Joe Exotic used his roadside exotic animal park to illegally sell lions and tigers and allegedly shot and killed five tigers when he needed to free up cage space at the zoo, according to a new indictment filed Wednesday in federal court.
In an email from jail to The Frontier, Maldonado-Passage said the new charges are part of an ongoing effort to frame him.
“This is now a witch hunt,” Maldonado-Passage said in the email.
The superseding indictment accuses Joseph Maldonado-Passage, 55, of multiple counts of wildlife trafficking and violating the federal Endangered Species Act.
It’s illegal to hunt, kill or sell lions and tigers in the United States under the Endangered Species Act.
Maldonado-Passage allegedly sold tigers and lions to other roadside zoos and private owners across the United States, according to the indictment.

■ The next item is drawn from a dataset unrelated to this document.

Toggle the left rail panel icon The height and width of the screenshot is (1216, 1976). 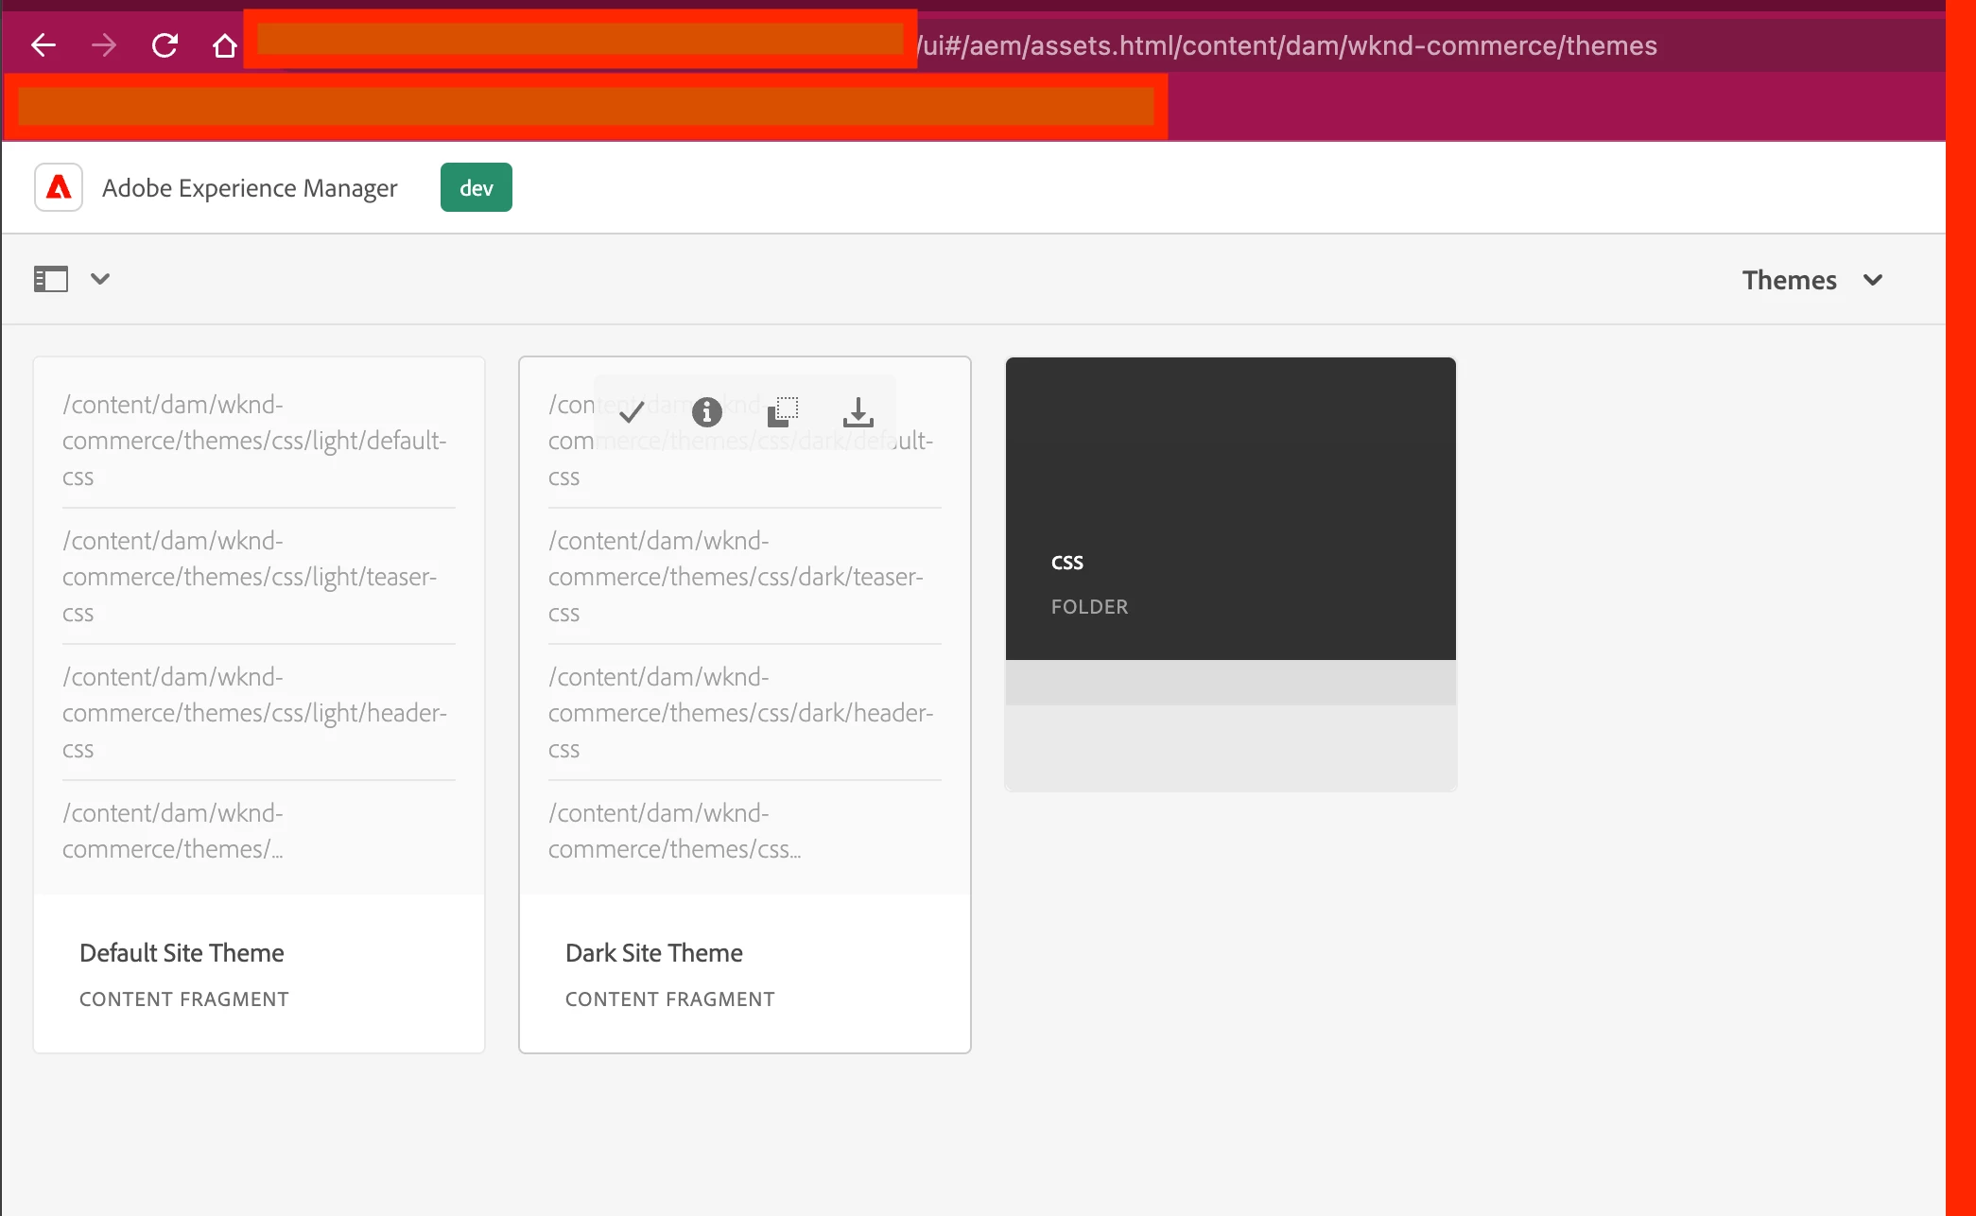(51, 279)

Most of the animals he is accused of selling were cubs, less than a year old, but some were fully grown.
The indictment accuses Maldonado-Passage of falsifying records for some of the animal sales, claiming on inspection forms that the animals were only being transported for exhibition at other zoos, or that the animals were donations.
At one time, Maldonado-Passage housed more than 200 big cats at his former zoo, Greater Wynnewood Exotic Animal Park in south-central Oklahoma.

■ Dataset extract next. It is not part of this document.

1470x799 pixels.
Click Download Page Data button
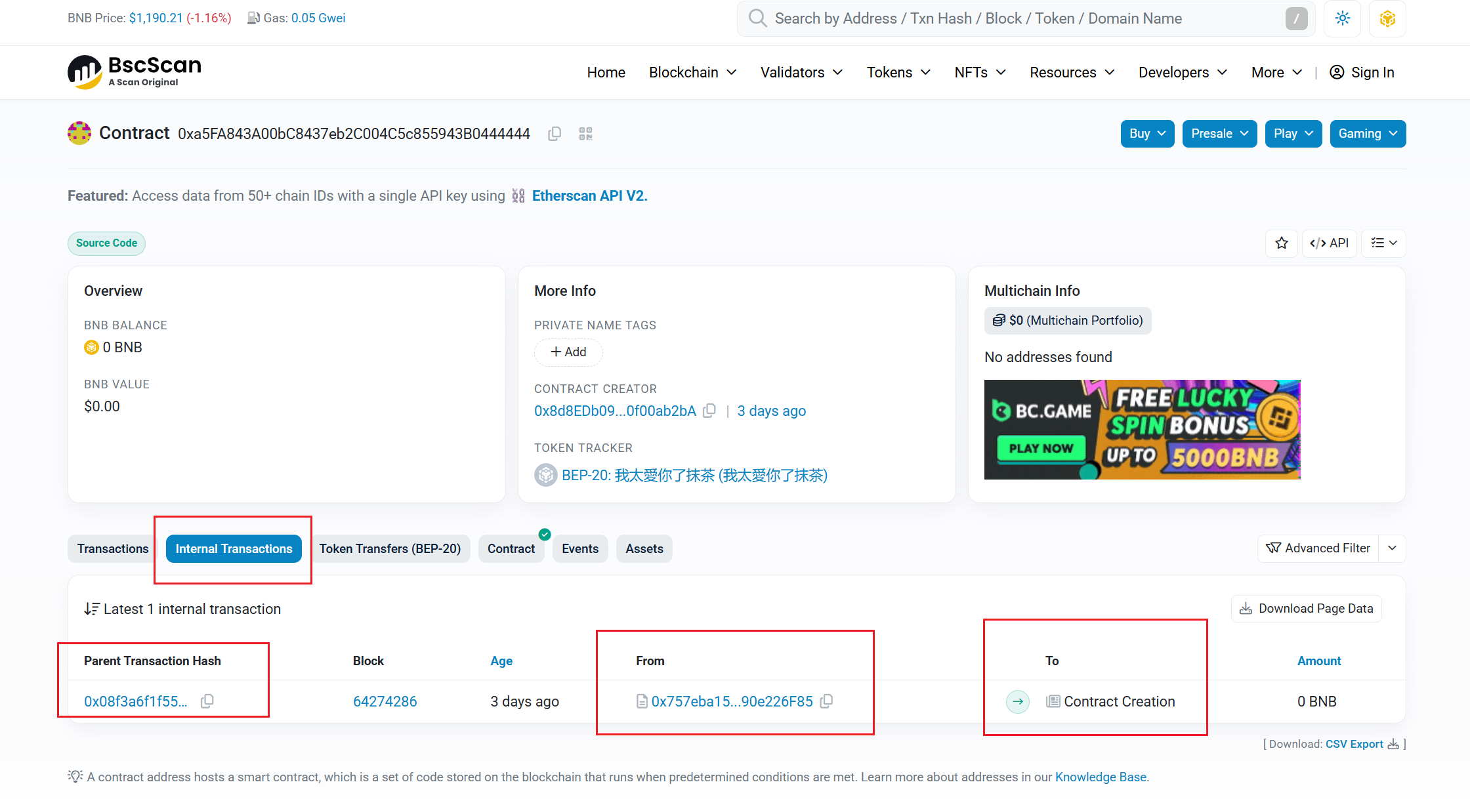(1306, 609)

By comparison, there are an estimated 239 Bengal tigers now living in the wild in Nepal, up from about 120 in 2009.
Maldonado-Passage has been in federal custody since September after a federal grand jury indicted him on two counts of attempting to hire hitmen to murder the founder of a Florida animal refuge.
Carole Baskin, CEO of the wildlife refuge Big Cat Rescue, contends she was the target of the murder-for hire plot after a years-long legal feud with Maldonado-Passage. In a jailhouse interview after his arrest, Maldonado-Passage told The Frontier that he had been “set up.”
If convicted., Maldonado-Passage, 55, could face decades of prison time. He is charged with two counts of murder-for hire — counts which carry a maximum 10 year sentence each.
Each of the wildlife trafficking counts he faces carries a maximum five year sentence. Maldonado-Passage also faces eight counts of violating the Endangered Species Act, with a maximum 1 year in prison each.